■ What is needed ■
Reproduce the top of the data verbatim, through and including the line that contains "You are a computer-use agent. The image".

■ Source material ■

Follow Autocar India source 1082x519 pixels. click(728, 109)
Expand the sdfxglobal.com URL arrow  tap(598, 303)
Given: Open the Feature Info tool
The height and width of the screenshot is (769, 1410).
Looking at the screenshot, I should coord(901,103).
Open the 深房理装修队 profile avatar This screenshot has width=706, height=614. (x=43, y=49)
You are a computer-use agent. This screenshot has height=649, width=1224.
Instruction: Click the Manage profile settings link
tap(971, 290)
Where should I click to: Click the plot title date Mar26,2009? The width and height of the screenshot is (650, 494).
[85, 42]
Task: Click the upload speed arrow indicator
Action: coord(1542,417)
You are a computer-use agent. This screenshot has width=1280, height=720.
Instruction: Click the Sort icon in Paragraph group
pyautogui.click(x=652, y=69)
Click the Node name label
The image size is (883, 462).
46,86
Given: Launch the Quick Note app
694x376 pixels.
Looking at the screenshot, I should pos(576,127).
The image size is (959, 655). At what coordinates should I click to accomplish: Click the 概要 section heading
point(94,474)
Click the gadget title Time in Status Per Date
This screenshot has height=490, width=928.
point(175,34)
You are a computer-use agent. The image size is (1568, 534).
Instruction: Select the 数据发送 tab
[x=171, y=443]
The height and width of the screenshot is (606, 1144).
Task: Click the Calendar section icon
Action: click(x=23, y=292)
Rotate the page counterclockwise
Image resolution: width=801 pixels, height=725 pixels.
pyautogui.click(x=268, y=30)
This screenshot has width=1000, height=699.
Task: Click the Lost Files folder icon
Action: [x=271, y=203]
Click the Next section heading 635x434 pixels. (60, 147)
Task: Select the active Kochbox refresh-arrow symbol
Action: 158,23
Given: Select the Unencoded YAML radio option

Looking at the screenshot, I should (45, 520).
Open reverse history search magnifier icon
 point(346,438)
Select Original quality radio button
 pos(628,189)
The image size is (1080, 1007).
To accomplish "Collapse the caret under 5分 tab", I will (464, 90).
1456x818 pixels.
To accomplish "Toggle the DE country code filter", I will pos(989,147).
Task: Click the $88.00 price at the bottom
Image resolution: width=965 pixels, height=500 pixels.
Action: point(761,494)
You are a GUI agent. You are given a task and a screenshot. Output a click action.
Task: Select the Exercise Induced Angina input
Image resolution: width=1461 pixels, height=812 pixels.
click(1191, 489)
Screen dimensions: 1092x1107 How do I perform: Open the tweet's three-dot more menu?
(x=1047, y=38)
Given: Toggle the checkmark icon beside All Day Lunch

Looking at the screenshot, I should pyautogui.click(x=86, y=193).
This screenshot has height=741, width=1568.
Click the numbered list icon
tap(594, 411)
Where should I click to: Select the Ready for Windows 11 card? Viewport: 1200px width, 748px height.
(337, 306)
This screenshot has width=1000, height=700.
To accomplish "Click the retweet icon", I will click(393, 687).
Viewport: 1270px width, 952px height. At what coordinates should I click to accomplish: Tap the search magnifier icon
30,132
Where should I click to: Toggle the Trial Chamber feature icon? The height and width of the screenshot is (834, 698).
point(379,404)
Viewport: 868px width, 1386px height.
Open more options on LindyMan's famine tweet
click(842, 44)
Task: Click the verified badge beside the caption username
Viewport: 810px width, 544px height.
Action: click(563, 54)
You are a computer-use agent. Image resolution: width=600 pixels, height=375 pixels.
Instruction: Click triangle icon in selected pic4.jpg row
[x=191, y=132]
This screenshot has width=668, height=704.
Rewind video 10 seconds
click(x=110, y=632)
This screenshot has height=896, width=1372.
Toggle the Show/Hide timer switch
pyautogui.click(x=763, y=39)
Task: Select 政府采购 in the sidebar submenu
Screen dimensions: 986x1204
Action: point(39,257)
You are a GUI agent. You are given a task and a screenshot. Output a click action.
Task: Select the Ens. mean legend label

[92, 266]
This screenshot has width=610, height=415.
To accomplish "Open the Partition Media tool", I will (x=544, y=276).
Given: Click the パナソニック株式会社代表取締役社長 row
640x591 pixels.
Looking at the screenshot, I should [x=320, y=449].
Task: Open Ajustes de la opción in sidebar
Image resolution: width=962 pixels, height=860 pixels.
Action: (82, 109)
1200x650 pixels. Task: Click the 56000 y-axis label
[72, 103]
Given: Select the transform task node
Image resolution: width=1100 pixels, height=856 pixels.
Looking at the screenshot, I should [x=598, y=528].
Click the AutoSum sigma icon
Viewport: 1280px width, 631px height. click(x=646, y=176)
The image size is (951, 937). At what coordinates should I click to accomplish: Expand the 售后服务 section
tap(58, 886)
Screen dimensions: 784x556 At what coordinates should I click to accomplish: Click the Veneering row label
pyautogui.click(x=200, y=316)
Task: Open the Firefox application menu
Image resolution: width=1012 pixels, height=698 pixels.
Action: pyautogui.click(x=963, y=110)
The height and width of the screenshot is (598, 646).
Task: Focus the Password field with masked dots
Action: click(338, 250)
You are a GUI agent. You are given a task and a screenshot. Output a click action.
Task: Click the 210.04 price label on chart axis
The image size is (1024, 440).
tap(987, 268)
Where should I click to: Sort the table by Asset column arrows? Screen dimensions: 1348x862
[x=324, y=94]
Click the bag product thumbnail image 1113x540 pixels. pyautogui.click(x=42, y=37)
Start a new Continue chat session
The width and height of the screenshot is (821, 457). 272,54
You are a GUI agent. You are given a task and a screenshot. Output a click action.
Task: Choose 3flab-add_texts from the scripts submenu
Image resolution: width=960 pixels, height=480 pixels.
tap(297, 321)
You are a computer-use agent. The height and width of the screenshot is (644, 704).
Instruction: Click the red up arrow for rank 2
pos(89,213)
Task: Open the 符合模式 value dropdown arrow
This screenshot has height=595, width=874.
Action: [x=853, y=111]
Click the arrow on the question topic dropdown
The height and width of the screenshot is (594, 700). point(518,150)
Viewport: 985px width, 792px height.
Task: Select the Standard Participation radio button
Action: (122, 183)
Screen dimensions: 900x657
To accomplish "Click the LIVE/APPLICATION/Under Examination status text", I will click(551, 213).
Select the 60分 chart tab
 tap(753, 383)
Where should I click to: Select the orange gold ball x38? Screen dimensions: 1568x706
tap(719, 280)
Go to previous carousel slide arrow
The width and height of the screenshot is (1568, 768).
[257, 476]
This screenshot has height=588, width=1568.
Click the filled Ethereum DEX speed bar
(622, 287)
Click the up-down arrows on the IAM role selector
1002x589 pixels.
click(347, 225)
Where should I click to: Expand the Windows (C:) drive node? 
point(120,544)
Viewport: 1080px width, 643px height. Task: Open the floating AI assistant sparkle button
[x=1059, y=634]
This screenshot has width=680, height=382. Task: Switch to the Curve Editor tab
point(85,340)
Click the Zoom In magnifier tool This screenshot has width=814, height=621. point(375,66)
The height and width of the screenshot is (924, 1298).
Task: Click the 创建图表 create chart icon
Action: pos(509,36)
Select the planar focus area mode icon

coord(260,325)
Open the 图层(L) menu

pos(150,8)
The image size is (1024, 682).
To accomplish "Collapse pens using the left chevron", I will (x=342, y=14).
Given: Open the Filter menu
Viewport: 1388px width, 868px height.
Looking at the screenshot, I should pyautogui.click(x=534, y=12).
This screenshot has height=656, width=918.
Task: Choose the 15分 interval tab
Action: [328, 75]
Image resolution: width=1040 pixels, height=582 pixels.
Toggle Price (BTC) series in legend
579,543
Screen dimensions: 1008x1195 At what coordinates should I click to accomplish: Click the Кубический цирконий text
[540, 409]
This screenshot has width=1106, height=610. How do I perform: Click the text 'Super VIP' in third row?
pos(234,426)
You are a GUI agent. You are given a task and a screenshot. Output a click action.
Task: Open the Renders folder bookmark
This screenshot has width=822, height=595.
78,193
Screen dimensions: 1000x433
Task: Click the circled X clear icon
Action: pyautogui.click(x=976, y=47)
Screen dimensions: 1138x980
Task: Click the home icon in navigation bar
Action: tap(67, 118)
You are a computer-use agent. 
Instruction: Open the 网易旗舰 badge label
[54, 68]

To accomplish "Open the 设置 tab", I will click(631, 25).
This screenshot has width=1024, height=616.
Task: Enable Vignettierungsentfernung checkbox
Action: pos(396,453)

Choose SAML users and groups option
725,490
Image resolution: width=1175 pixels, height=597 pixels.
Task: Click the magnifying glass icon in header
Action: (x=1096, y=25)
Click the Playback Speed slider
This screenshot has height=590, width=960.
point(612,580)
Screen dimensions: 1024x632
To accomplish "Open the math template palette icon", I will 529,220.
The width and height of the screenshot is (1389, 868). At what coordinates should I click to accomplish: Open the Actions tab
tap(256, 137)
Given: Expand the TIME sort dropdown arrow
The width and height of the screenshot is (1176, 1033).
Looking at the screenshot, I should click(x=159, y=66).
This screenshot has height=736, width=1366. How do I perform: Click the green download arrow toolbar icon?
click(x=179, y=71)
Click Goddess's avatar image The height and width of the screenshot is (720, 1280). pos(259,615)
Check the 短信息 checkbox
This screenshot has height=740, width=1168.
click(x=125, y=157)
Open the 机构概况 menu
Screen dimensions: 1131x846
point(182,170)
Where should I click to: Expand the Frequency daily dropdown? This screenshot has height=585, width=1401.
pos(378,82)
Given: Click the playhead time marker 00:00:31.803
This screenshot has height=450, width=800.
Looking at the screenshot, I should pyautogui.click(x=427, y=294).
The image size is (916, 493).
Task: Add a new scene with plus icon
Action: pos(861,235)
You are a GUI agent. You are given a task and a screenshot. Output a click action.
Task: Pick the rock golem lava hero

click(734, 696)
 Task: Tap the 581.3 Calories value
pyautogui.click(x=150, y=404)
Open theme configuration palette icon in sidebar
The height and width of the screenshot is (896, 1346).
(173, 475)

■ Response to this exercise ■
Follow Autocar India source 1082x519 pixels. click(728, 109)
Expand the sdfxglobal.com URL arrow  tap(598, 303)
Given: Open the Feature Info tool
The height and width of the screenshot is (769, 1410).
Looking at the screenshot, I should coord(901,103).
Open the 深房理装修队 profile avatar This screenshot has width=706, height=614. (x=43, y=49)
You are a computer-use agent. This screenshot has height=649, width=1224.
Instruction: Click the Manage profile settings link
tap(971, 290)
Where should I click to: Click the plot title date Mar26,2009? The width and height of the screenshot is (650, 494).
[85, 42]
Task: Click the upload speed arrow indicator
Action: coord(1542,417)
You are a computer-use agent. This screenshot has width=1280, height=720.
Instruction: Click the Sort icon in Paragraph group
pyautogui.click(x=652, y=69)
Click the Node name label
The image size is (883, 462).
46,86
Given: Launch the Quick Note app
694x376 pixels.
Looking at the screenshot, I should pos(576,127).
The image size is (959, 655). At what coordinates should I click to accomplish: Click the 概要 section heading
point(94,474)
Click the gadget title Time in Status Per Date
This screenshot has height=490, width=928.
point(175,34)
You are a computer-use agent. The image size is (1568, 534).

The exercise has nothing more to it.